Harry had let the crew on deck remain for the show. When he looked down from the bridge, they were grinning, transfixed, idiot-like. Glee was the word that sprang to his mind. He should’ve known himself and not needed Harding to tell him; there was nothing like a bit of good old wanton destruction to cheer a crew up. Any more like this and they’ll be refusing to leave patrol, he thought. Well, let’s see what we can do, said an equally grinning Harry to himself.
When he looked b
ack aft, the little dory they’d liberated from atop the caique’s hold cover was being rowed back alongside Scourge’s stern. He watched the two ratings clamber onto the casing and cast it adrift. He’d sent them, with their two survivors, to pick up the rest of the caique’s crew from the water and deliver them ashore. He’d learned nothing from the two old crewmen they’d had aboard – no language in common, and anyway, both of them had looked like they thought they were going to be murdered at any moment, even after Ainsworth had plied them with rum. Civilians. He wondered what Jerry would’ve done with them.
The smoke from the now disintegrated caique was bound to attract someone, so Scourge dived and headed into the channel north of the island of Mljet to look for more coastal traffic. Harry thought they would take their time throughout the rest of the day, hanging around between the other islands in the archipelago, Sipan and Lopud, to see if anything ventured in or out of the big port on this coast at Gruz, just behind Dubrovnik.

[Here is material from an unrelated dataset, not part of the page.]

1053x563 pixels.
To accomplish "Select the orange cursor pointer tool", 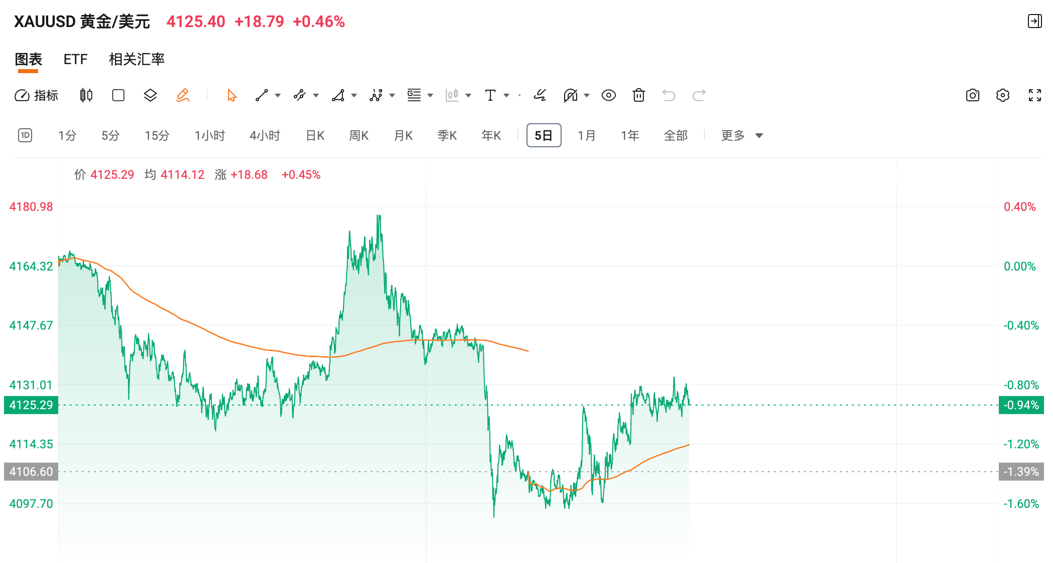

The chop on the water continued, so Harry held her at periscope depth, not worrying whether any aircraft that might turn up could see them prowling just below the surface. They hadn’t long to wait. Harry caught the smoke coming down the channel behind them on his second all-round look. He ordered Scourge into a long loop out to sea to come back onto an attacking course and sent the boat to diving stations. The minutes passed. Biddle on the Asdic described the target as, ‘A bit of a wheezy old bugger.’

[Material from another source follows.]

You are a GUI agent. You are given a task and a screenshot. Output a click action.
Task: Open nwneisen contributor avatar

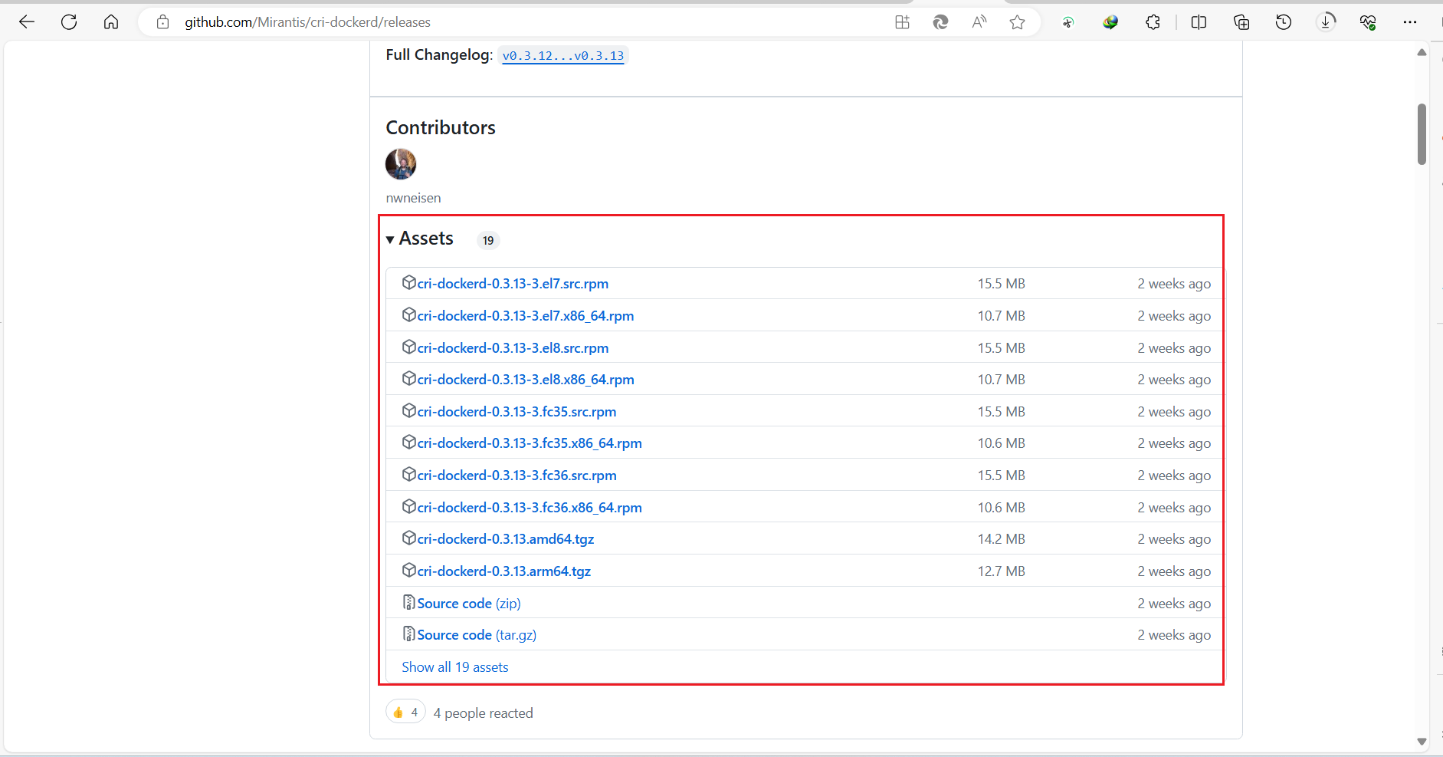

Having been on the surface, breathing the warm Adriatic air, Harry, as he waited to do his next look couldn’t help but notice how whiffy the control room team were getting these days; it also occurred to him how the warmer season had brought about a change in the boat’s working dress code. Gone were the sweaters, in were working shirts and singlets and skivvies. With all that pasty flesh exposed, jammed up against each other in the sweatbox that was a submarine, you really couldn’t avoid each man’s reek. He breathed out, directing the air up his nostrils and muttered, ‘War is hell,’ to himself.